Kevre Breizh y représentait la Bretagne aux côtés du Conseil culturel de Bretagne et des représentants des organismes publics et des associations de la France métropolitaine et des régions ultramarines qui œuvrent pour la diversité, la défense et la promotion des langues et des cultures régionales (*). Dans la déclaration, reproduite ci-dessous, ils appellent les parlementaires à rejeter cette réforme technocratique, contraire aux intérêts des populations qui les ont mandatés et leur demandent renforcer la mobilisation pour des territoires cohérents dotés de statuts particuliers permettant leur propre développement.

 

(*) Représentants des régions et territoires  : 

       • ALSACE-MOSELLE (Comité Fédéral, Culture et bilinguisme, Fédération Alsace bilingue)

      • BRETAGNE (Conseil Culturel de Bretagne, Kevre Breizh)

      • CATALOGNE (Ville de Perpignan, Federació per a la Defensa de la Llengua i de la Cultura Catalanes)

      • les Conseils de la Culture, de l'Éducation et de l'Environnement de la GUADELOUPE, de GUYANE, de LA RÉUNION, de MARTINIQUE, de MAYOTTE

      • OCCITANIE (Institut d'Estudis Occitans)

      • PAYS BASQUE (Euskal Konfederazioa).

 

> LIRE AUSSI : "Réforme territoriale. L'inquiétude des régionalistes réunis à Rennes", paru dans Ouest-France, le 26 novembre 2014 et le discours de Jean-Michel Le Boulanger, le 26 novembre.

LA DÉCLARATION DES REPRÉSENTANTS DES LANGUES ET CULTURES RÉGIONALES DE LA RÉPUBLIQUE FRANÇAISE (*)

Nous, solidairement, 

- exprimons notre consternation face au repli identitaire français et à la politique régressive menée par le gouvernement dans le cadre de la réforme territoriale. Cette réforme est la négation même des spécificités des territoires, des diversités linguistiques et culturelles ainsi que des réalités économiques et sociales ;

- dénonçons un déni de démocratie. Le gouvernement, en refusant le droit aux citoyens de déterminer eux-mêmes leur région ou territoire, viole l'article 5 de la Charte Européenne de l'autonomie locale ;

- dénonçons une recentralisation. L'État impose un découpage arbitraire, incohérent et technocratique des régions. A cette occasion, il redonne aux préfets la prééminence sur les élus du peuple ;

- dénonçons par ailleurs une politique qui organise la régression des langues dites régionales en entravant les efforts de leurs locuteurs et des politiques locales pour les faire vivre et prospérer.

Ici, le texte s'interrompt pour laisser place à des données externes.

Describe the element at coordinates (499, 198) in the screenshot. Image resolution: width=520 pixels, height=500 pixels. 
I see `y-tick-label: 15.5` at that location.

Nous constatons qu'il existe sur le territoire français, conformément à la Constitution, des collectivités territoriales à statut particulier (Métropoles, Grand Paris, Grand Lyon, Corse...).

Nous demandons la mise en place de nouvelles collectivités territoriales à statut particulier cohérentes et conformes aux intérêts linguistiques, culturels et économiques des populations et territoires. Ceci renforcera, ainsi, l’ouverture sur l'Europe et sur le monde.

Ces collectivités devront être dotées de la compétence linguistique afin de valoriser et de développer nos langues.

Nous appelons les acteurs culturels, les élus et l’ensemble des citoyens à relayer cette déclaration et à renforcer la mobilisation.